Present the records below as a numbered list, leaving out the blank lines.

::::::

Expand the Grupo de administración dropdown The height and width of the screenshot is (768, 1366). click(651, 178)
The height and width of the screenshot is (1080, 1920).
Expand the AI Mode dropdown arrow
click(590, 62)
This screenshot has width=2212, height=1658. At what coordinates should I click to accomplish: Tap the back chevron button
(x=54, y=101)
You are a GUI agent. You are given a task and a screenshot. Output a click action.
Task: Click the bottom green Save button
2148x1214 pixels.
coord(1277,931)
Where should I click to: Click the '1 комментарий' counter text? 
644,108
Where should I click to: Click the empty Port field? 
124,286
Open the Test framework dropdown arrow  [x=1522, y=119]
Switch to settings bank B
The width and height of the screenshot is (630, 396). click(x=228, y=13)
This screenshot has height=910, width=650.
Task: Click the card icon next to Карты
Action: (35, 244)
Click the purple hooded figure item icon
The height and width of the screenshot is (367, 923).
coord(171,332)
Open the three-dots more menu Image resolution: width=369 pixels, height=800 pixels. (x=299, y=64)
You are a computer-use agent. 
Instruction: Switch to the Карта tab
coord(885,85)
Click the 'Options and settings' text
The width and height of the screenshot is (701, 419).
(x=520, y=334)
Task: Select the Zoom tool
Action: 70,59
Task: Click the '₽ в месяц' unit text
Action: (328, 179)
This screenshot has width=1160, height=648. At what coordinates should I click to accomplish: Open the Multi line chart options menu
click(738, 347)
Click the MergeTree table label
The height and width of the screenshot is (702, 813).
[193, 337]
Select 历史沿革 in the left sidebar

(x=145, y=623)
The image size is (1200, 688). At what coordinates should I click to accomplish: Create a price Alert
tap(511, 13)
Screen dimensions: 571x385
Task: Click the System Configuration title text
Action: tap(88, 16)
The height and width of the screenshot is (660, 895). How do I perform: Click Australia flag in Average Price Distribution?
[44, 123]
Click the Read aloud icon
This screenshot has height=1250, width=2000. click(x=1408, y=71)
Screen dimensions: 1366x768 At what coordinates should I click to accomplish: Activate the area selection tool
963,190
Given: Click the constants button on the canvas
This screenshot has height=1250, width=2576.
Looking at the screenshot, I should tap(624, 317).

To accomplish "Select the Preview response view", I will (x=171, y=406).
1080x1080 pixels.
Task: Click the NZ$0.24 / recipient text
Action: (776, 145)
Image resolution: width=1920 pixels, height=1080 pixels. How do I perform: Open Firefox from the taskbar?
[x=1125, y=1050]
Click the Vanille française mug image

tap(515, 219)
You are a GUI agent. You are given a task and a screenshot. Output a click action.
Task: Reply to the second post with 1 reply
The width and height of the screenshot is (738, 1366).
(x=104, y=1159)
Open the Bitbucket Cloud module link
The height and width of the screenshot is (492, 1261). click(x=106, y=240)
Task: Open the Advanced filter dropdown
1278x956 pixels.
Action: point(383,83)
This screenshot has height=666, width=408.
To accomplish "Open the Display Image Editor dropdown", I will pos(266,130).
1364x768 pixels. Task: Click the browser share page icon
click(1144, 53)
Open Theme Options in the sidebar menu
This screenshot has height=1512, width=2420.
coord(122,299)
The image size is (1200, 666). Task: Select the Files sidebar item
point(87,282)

::::::

> [Answer to this problem]
1. Expand the Grupo de administración dropdown The height and width of the screenshot is (768, 1366). click(651, 178)
2. The height and width of the screenshot is (1080, 1920).
3. Expand the AI Mode dropdown arrow
4. click(590, 62)
5. This screenshot has width=2212, height=1658. At what coordinates should I click to accomplish: Tap the back chevron button
6. (x=54, y=101)
7. You are a GUI agent. You are given a task and a screenshot. Output a click action.
8. Task: Click the bottom green Save button
9. 2148x1214 pixels.
10. coord(1277,931)
11. Where should I click to: Click the '1 комментарий' counter text? 
12. 644,108
13. Where should I click to: Click the empty Port field? 
14. 124,286
15. Open the Test framework dropdown arrow  [x=1522, y=119]
16. Switch to settings bank B
17. The width and height of the screenshot is (630, 396). click(x=228, y=13)
18. This screenshot has height=910, width=650.
19. Task: Click the card icon next to Карты
20. Action: (35, 244)
21. Click the purple hooded figure item icon
22. The height and width of the screenshot is (367, 923).
23. coord(171,332)
24. Open the three-dots more menu Image resolution: width=369 pixels, height=800 pixels. (x=299, y=64)
25. You are a computer-use agent. 
26. Instruction: Switch to the Карта tab
27. coord(885,85)
28. Click the 'Options and settings' text
29. The width and height of the screenshot is (701, 419).
30. (x=520, y=334)
31. Task: Select the Zoom tool
32. Action: 70,59
33. Task: Click the '₽ в месяц' unit text
34. Action: (328, 179)
35. This screenshot has width=1160, height=648. At what coordinates should I click to accomplish: Open the Multi line chart options menu
36. click(738, 347)
37. Click the MergeTree table label
38. The height and width of the screenshot is (702, 813).
39. [193, 337]
40. Select 历史沿革 in the left sidebar
41. (x=145, y=623)
42. The image size is (1200, 688). At what coordinates should I click to accomplish: Create a price Alert
43. tap(511, 13)
44. Screen dimensions: 571x385
45. Task: Click the System Configuration title text
46. Action: tap(88, 16)
47. The height and width of the screenshot is (660, 895). How do I perform: Click Australia flag in Average Price Distribution?
48. [44, 123]
49. Click the Read aloud icon
50. This screenshot has height=1250, width=2000. click(x=1408, y=71)
51. Screen dimensions: 1366x768 At what coordinates should I click to accomplish: Activate the area selection tool
52. 963,190
53. Given: Click the constants button on the canvas
54. This screenshot has height=1250, width=2576.
55. Looking at the screenshot, I should tap(624, 317).
56. To accomplish "Select the Preview response view", I will (x=171, y=406).
57. 1080x1080 pixels.
58. Task: Click the NZ$0.24 / recipient text
59. Action: (776, 145)
60. Image resolution: width=1920 pixels, height=1080 pixels. How do I perform: Open Firefox from the taskbar?
61. [x=1125, y=1050]
62. Click the Vanille française mug image
63. tap(515, 219)
64. You are a GUI agent. You are given a task and a screenshot. Output a click action.
65. Task: Reply to the second post with 1 reply
66. The width and height of the screenshot is (738, 1366).
67. (x=104, y=1159)
68. Open the Bitbucket Cloud module link
69. The height and width of the screenshot is (492, 1261). click(x=106, y=240)
70. Task: Open the Advanced filter dropdown
71. 1278x956 pixels.
72. Action: point(383,83)
73. This screenshot has height=666, width=408.
74. To accomplish "Open the Display Image Editor dropdown", I will pos(266,130).
75. 1364x768 pixels. Task: Click the browser share page icon
76. click(1144, 53)
77. Open Theme Options in the sidebar menu
78. This screenshot has height=1512, width=2420.
79. coord(122,299)
80. The image size is (1200, 666). Task: Select the Files sidebar item
81. point(87,282)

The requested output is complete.